(Word and element locating data)
·····

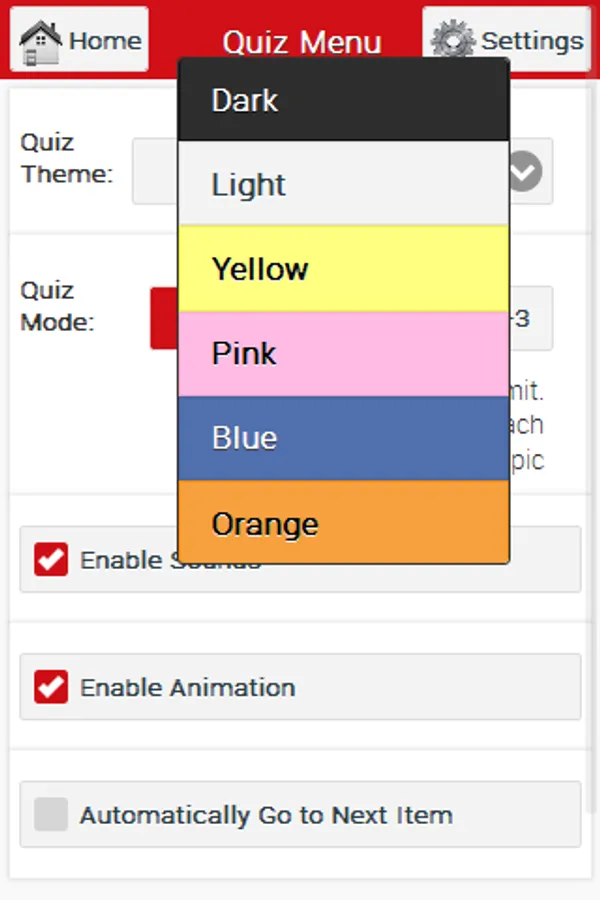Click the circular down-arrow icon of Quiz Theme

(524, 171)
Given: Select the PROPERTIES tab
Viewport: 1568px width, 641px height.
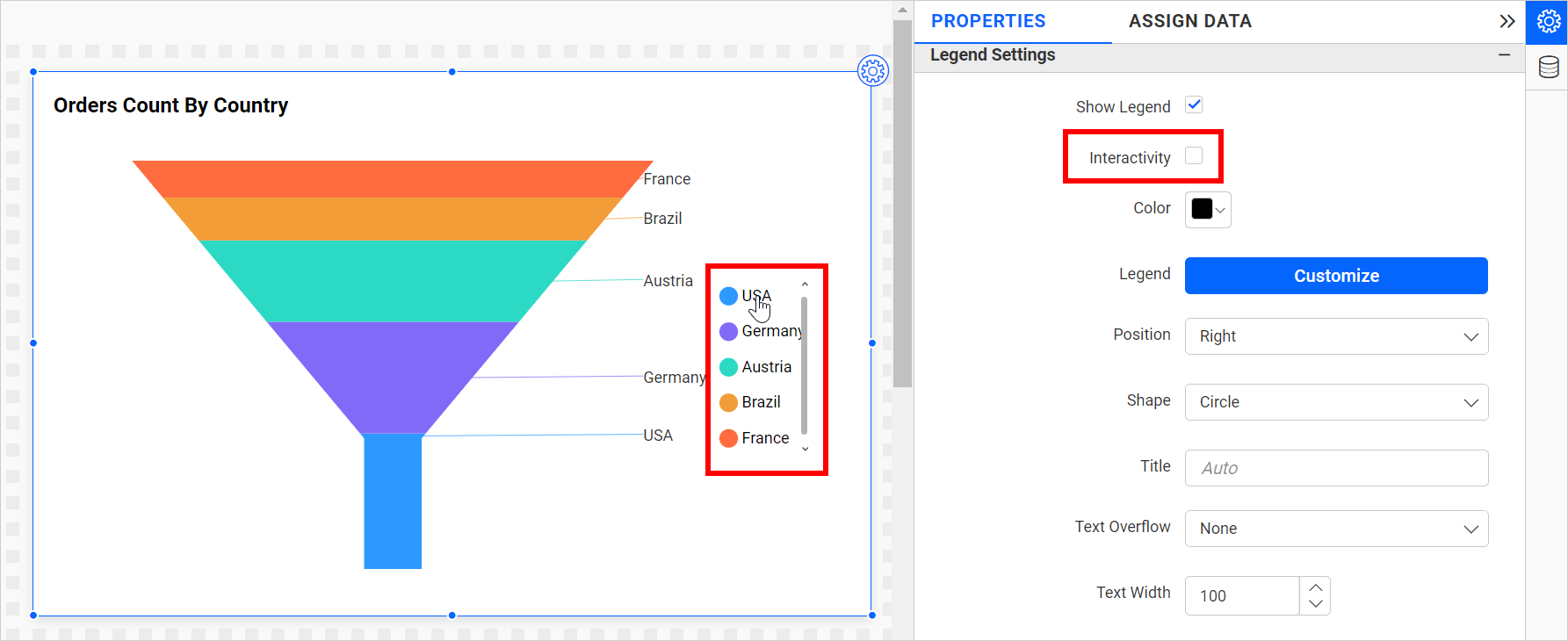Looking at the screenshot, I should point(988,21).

·····

REQUIRED TASK -> Retype every one of the rows above word for word, leaving out the pictures.

WRITTEN RESPONSE ->
Click the circular down-arrow icon of Quiz Theme

(524, 171)
Given: Select the PROPERTIES tab
Viewport: 1568px width, 641px height.
Looking at the screenshot, I should point(988,21).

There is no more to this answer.